Australian Shepherd

Description Australian Shepherd

Smart, Kind, Protective
The Australian Shepherd impresses with its beautiful appearance and high intelligence. The penetrating, bright look has already melted many hearts. Although generally sociable, they are not suitable as a beginner’s dog. If you want to own a dog of this breed, you need to know what you are getting yourself into.FCI Group: Herding Dogs – Cattle Dogs

  • Size: medium
  • Weight: 16-32kg
  • Life expectancy: 13-15 years
  • Coat Type: Medium Hair
  • Colors: Merle Factor, Red Merle, Black, Red Tri, Black Tri, Blue Merle, Red

Character Australian Shepherd

The Australian Shepherd is a herding and herding dog. The breed has been recognized by the FCI since 1996 and belongs to Group 1, Section 1: German Shepherds. The name of the breed is often abbreviated as Aussie.
Aussies are of medium height and weight with an athletic, well-balanced build. Males reach a size of 51-58 cm, females 46-53 cm.

According to the breed standard, there are no exact weight limits. It should fit the general image of the dog. Therefore, many use the guide value of a maximum of 28 kg.
The head is well proportioned to match the rest of the body. The stop is clearly visible, but not very pronounced.

This means the transition from the bridge of the nose to the forehead. The eyes are almond shaped and medium sized. They are one or two-tone blue, brown, or amber.
The triangular tipped ears are slightly rounded at the top. The breed standard does not allow standing or hanging ears.

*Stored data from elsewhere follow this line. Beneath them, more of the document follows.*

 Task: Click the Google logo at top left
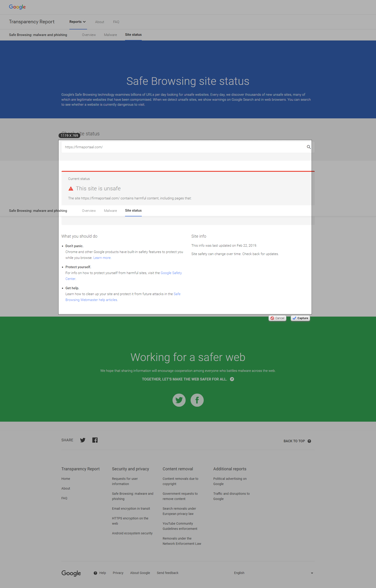(x=17, y=7)
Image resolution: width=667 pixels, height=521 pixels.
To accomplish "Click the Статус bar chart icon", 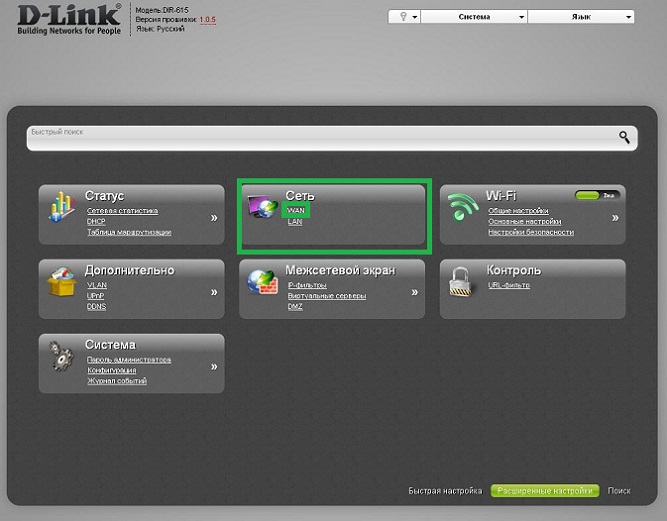I will point(63,207).
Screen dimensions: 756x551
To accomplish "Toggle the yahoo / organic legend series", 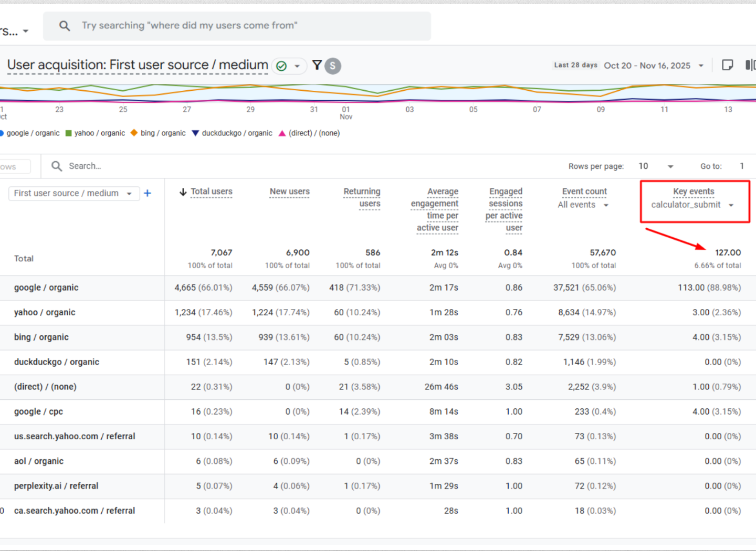I will click(x=95, y=133).
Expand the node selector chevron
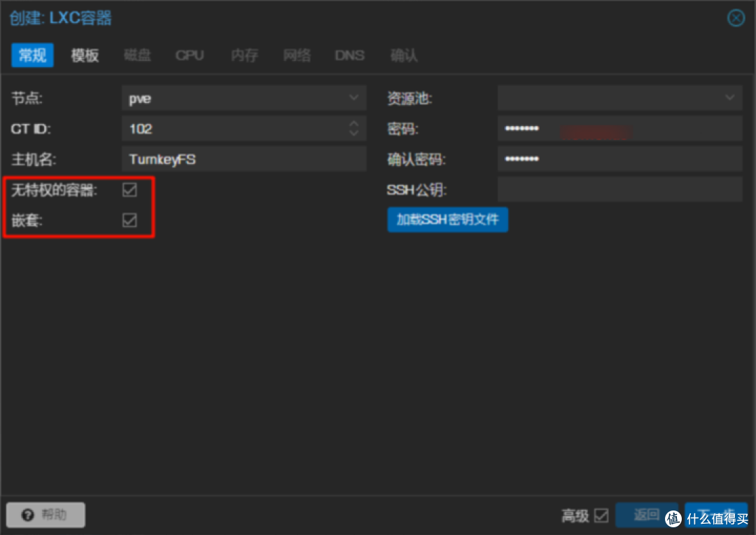 click(354, 98)
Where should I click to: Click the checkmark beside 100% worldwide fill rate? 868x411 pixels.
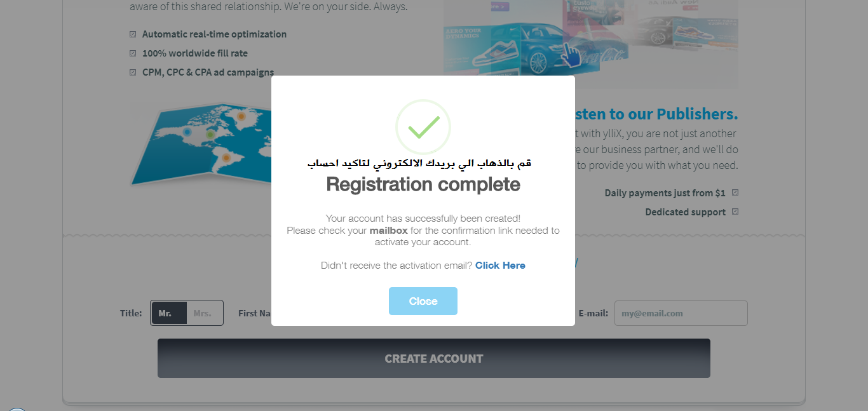133,53
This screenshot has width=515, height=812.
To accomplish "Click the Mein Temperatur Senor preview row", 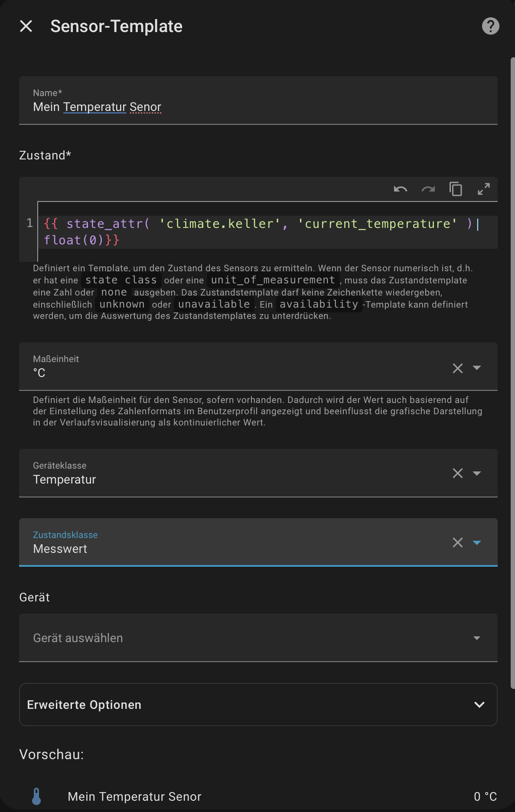I will coord(260,796).
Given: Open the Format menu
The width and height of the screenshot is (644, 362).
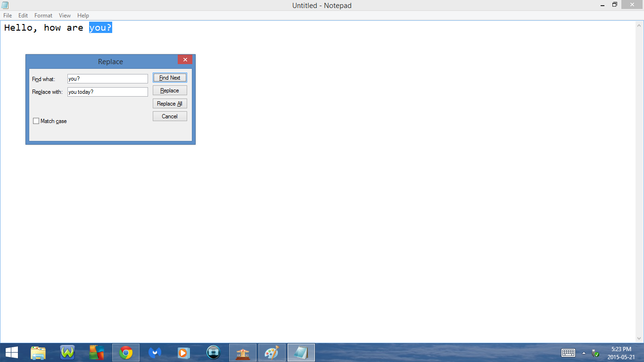Looking at the screenshot, I should click(43, 15).
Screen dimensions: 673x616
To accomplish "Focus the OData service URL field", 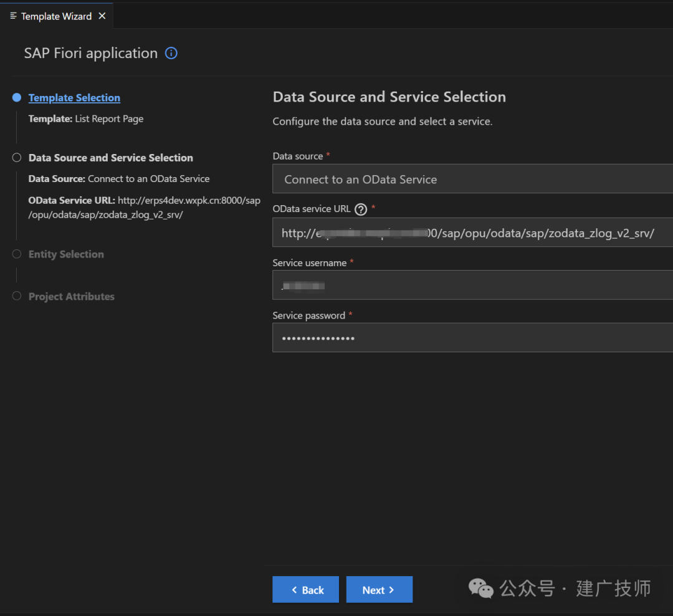I will (472, 233).
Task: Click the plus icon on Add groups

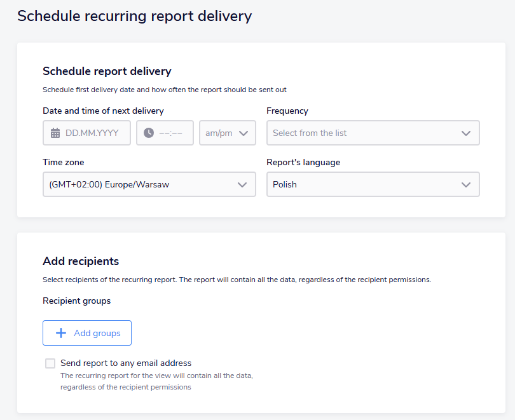Action: (61, 333)
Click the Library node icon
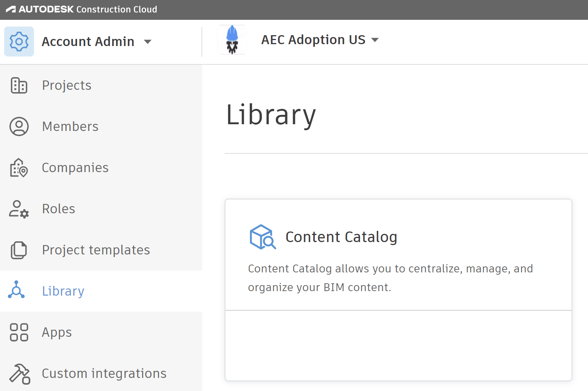This screenshot has width=588, height=391. click(16, 290)
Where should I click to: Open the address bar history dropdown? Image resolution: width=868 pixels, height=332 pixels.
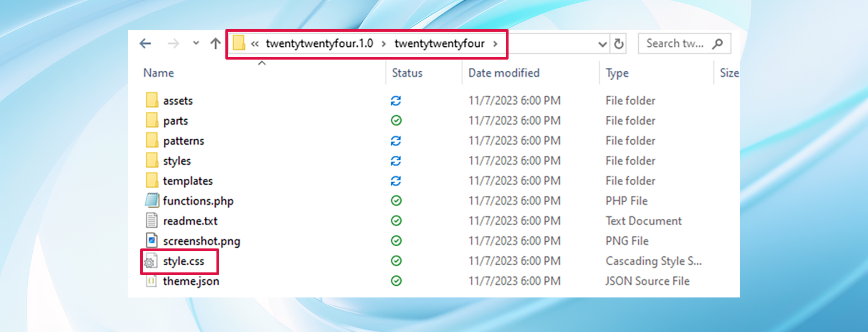(602, 43)
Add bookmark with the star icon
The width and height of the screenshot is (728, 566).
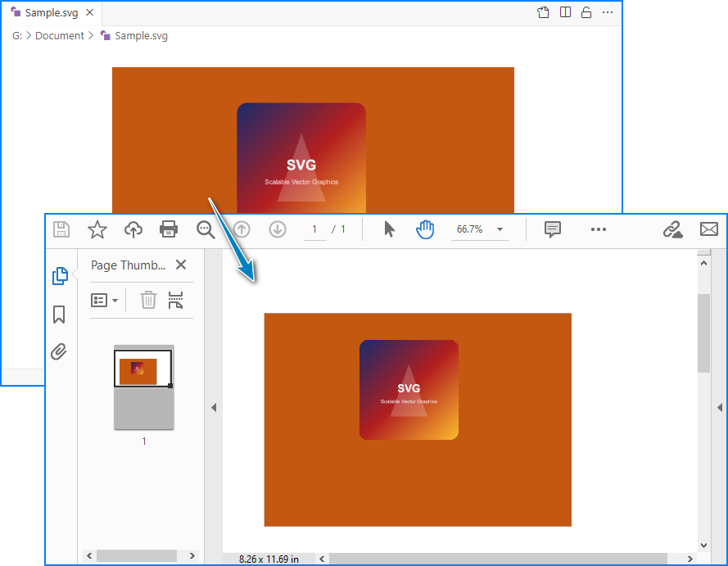pyautogui.click(x=97, y=229)
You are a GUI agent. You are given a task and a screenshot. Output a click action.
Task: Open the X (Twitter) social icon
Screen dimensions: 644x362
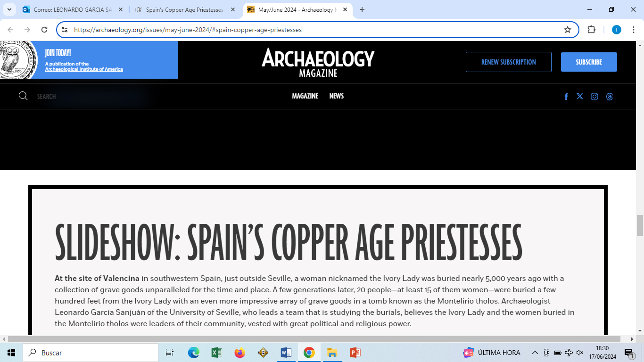click(580, 97)
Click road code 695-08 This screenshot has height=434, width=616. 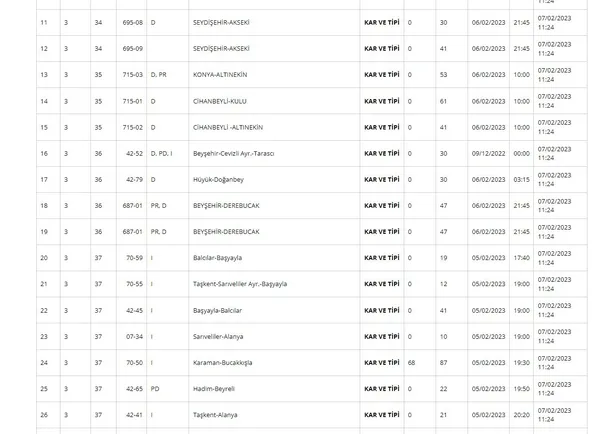[x=132, y=22]
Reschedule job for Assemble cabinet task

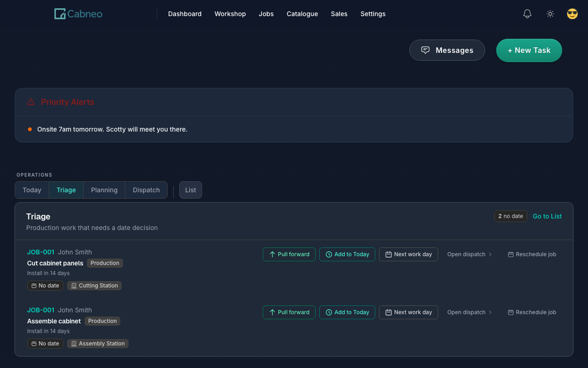click(531, 312)
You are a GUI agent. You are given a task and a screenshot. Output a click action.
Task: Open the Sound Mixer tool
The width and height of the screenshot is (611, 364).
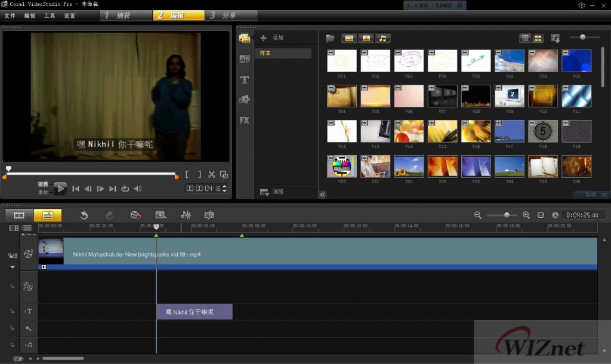[186, 215]
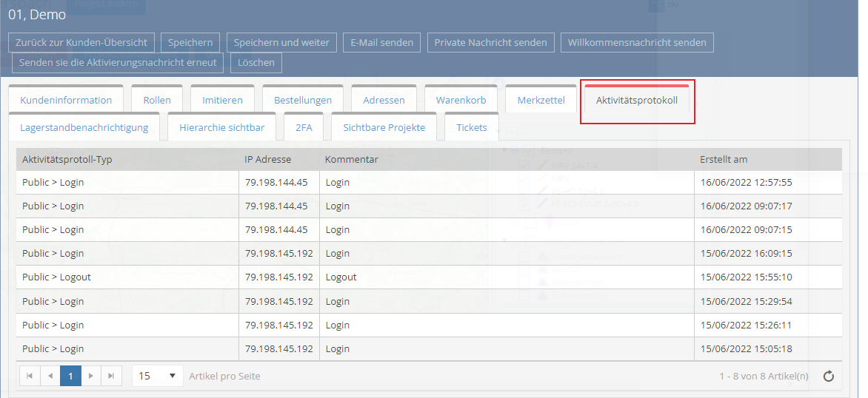This screenshot has width=868, height=398.
Task: Click Zurück zur Kunden-Übersicht button
Action: coord(81,42)
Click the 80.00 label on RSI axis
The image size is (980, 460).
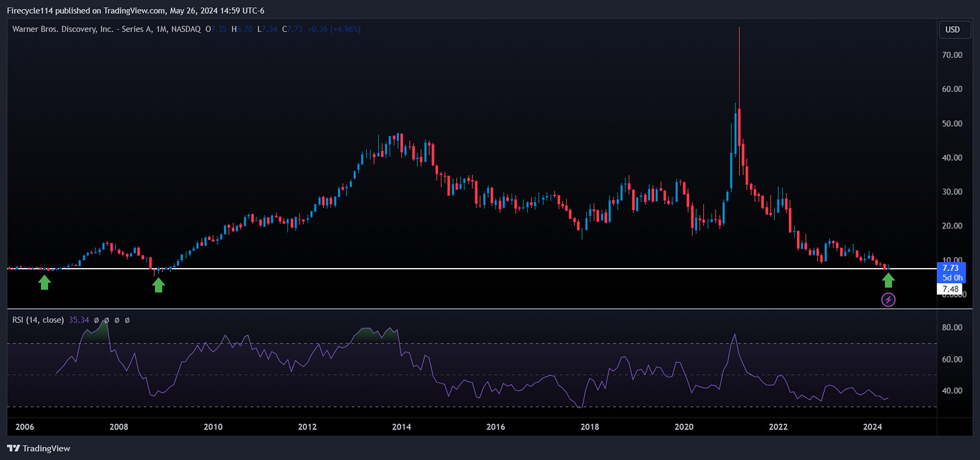(x=951, y=328)
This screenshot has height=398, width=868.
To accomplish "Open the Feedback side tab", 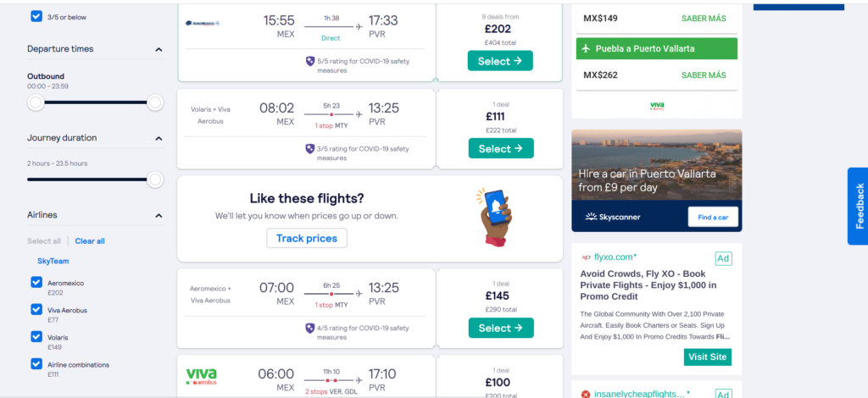I will click(x=858, y=206).
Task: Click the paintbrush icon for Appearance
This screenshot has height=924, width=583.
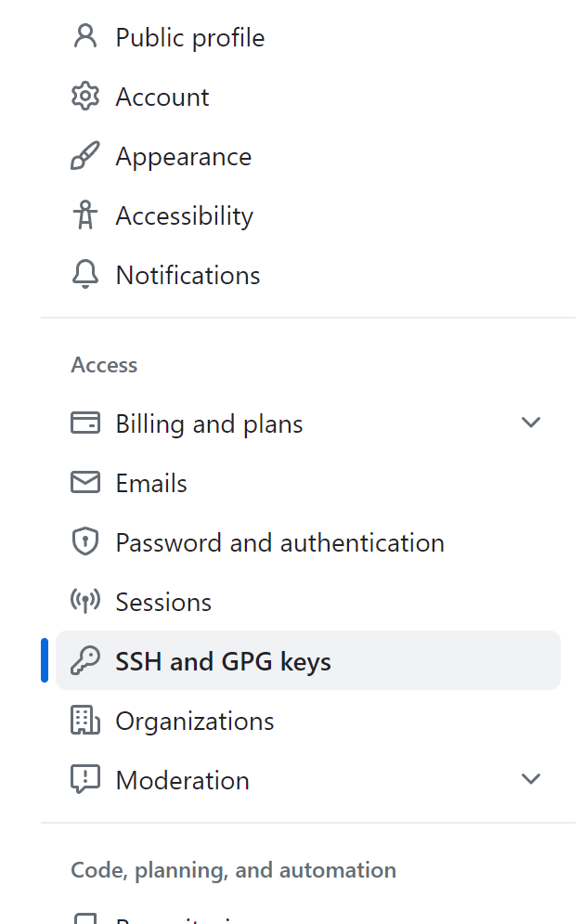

Another characteristic feature is the shortened tail, also known as the natural bobtail (NBT). In some animals it is innate. However, in some countries where it is not illegal, breeders dock the tail afterwards.
Aussies have two layers of fur. The dense undercoat keeps you warm in wind and weather.

The top coat is of medium length, smooth to slightly wavy. Permissible coat colors are the basic shades of black, red, blue merle and red merle. In addition to the basic colors, there are variants with white and copper-colored markings. This results in a total of 16 different coat markings and color options.
Australian Shepherds are loyal, alert and smart.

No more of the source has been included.